### Source records ###
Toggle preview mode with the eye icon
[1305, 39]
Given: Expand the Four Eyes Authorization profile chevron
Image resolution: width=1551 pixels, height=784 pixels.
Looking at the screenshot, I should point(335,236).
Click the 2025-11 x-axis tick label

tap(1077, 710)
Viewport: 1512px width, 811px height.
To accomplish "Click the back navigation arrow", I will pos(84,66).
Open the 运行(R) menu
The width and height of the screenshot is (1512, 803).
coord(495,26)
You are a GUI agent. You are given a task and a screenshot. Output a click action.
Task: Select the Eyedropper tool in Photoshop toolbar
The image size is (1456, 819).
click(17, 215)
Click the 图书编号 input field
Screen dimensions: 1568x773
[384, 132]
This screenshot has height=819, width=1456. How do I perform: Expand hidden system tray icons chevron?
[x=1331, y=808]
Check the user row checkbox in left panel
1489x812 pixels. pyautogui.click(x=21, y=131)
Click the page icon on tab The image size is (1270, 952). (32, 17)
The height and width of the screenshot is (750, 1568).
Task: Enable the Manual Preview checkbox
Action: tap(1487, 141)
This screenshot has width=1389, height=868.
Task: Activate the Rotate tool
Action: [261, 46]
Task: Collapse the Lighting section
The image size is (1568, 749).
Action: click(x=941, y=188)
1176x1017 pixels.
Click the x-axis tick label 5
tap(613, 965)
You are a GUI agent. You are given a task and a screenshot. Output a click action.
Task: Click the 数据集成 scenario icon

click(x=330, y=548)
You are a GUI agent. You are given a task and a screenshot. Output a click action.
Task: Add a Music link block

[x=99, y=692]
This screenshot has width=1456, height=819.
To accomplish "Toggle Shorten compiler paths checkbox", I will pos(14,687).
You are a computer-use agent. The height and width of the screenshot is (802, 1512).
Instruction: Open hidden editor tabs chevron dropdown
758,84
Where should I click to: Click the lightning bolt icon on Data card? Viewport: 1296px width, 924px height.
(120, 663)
###
Directions for this task: Output the entries above exactly, please, with nothing dropped.

Answer section:
Toggle preview mode with the eye icon
[1305, 39]
Given: Expand the Four Eyes Authorization profile chevron
Image resolution: width=1551 pixels, height=784 pixels.
Looking at the screenshot, I should point(335,236).
Click the 2025-11 x-axis tick label

tap(1077, 710)
Viewport: 1512px width, 811px height.
To accomplish "Click the back navigation arrow", I will pos(84,66).
Open the 运行(R) menu
The width and height of the screenshot is (1512, 803).
coord(495,26)
You are a GUI agent. You are given a task and a screenshot. Output a click action.
Task: Select the Eyedropper tool in Photoshop toolbar
The image size is (1456, 819).
click(17, 215)
Click the 图书编号 input field
Screen dimensions: 1568x773
[384, 132]
This screenshot has height=819, width=1456. How do I perform: Expand hidden system tray icons chevron?
[x=1331, y=808]
Check the user row checkbox in left panel
1489x812 pixels. pyautogui.click(x=21, y=131)
Click the page icon on tab The image size is (1270, 952). (32, 17)
The height and width of the screenshot is (750, 1568).
Task: Enable the Manual Preview checkbox
Action: tap(1487, 141)
This screenshot has width=1389, height=868.
Task: Activate the Rotate tool
Action: [261, 46]
Task: Collapse the Lighting section
The image size is (1568, 749).
Action: click(x=941, y=188)
1176x1017 pixels.
Click the x-axis tick label 5
tap(613, 965)
You are a GUI agent. You are given a task and a screenshot. Output a click action.
Task: Click the 数据集成 scenario icon

click(x=330, y=548)
You are a GUI agent. You are given a task and a screenshot. Output a click action.
Task: Add a Music link block

[x=99, y=692]
This screenshot has width=1456, height=819.
To accomplish "Toggle Shorten compiler paths checkbox", I will pos(14,687).
You are a computer-use agent. The height and width of the screenshot is (802, 1512).
Instruction: Open hidden editor tabs chevron dropdown
758,84
Where should I click to: Click the lightning bolt icon on Data card? Viewport: 1296px width, 924px height.
(120, 663)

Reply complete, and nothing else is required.